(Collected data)
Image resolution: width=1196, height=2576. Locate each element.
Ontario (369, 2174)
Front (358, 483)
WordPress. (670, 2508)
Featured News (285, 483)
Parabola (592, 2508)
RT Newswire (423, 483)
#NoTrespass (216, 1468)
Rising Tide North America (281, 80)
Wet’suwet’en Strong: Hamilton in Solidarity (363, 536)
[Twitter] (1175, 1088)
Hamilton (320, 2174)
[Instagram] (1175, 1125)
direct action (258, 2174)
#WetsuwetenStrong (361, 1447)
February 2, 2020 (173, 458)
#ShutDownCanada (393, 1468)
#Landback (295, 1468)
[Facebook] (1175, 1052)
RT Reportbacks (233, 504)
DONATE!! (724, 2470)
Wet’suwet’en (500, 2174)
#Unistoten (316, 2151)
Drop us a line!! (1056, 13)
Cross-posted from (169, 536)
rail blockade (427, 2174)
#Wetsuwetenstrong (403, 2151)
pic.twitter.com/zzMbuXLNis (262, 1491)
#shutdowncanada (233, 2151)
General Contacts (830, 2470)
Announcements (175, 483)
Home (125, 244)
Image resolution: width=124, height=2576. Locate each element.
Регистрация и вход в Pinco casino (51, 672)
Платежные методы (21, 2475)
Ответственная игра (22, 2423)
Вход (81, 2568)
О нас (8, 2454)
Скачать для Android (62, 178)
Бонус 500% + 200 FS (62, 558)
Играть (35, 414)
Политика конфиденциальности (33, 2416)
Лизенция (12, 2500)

▸ EXERCISE GOAL: For this task, write out exactly the lines of the entries above, starting at the line with "#Wetsuwetenstrong (403, 2151)" and ending at the line with "Платежные методы (21, 2475)", both included, and no others.

▸ RESULT:
#Wetsuwetenstrong (403, 2151)
pic.twitter.com/zzMbuXLNis (262, 1491)
#shutdowncanada (233, 2151)
General Contacts (830, 2470)
Announcements (175, 483)
Home (125, 244)
Image resolution: width=124, height=2576. Locate each element.
Регистрация и вход в Pinco casino (51, 672)
Платежные методы (21, 2475)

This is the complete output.